### Exercise aim:
Using the data below, show every line where the word "screenshot" occurs.

### Entries shown:
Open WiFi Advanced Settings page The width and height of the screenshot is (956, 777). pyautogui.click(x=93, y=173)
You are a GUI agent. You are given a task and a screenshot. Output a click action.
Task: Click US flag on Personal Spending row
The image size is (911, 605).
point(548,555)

* * *

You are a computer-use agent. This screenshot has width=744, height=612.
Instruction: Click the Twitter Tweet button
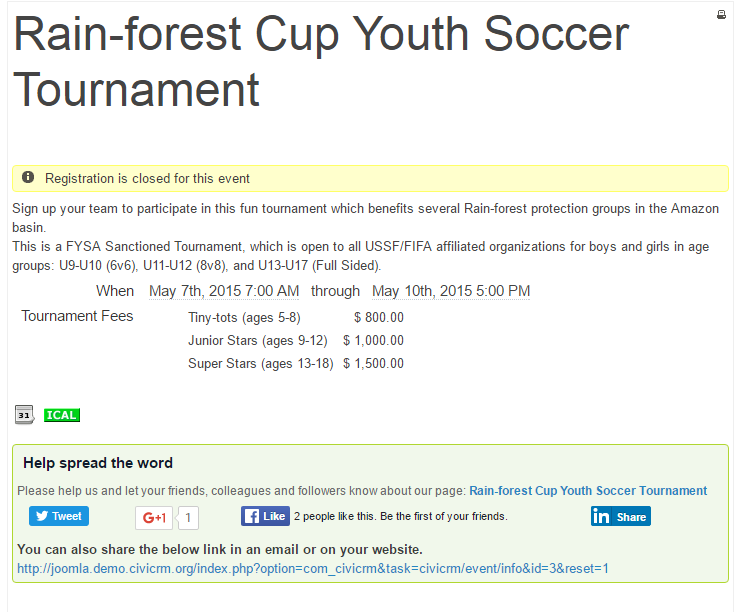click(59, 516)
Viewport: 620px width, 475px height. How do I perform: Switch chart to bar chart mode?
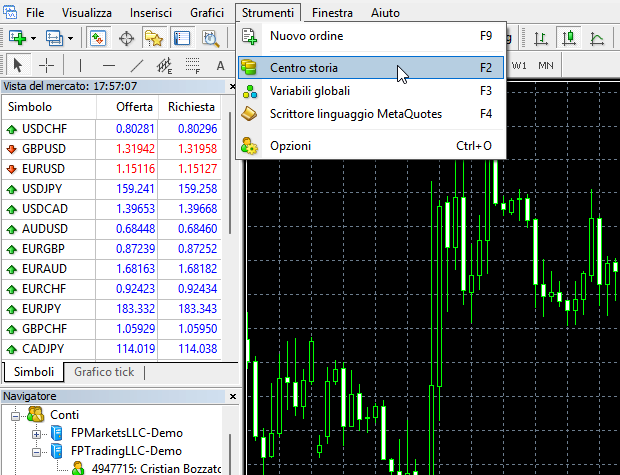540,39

### Expected answer:
Open WiFi Advanced Settings page The width and height of the screenshot is (956, 777). pyautogui.click(x=93, y=173)
You are a GUI agent. You are given a task and a screenshot. Output a click action.
You are a computer-use agent. This screenshot has width=744, height=612.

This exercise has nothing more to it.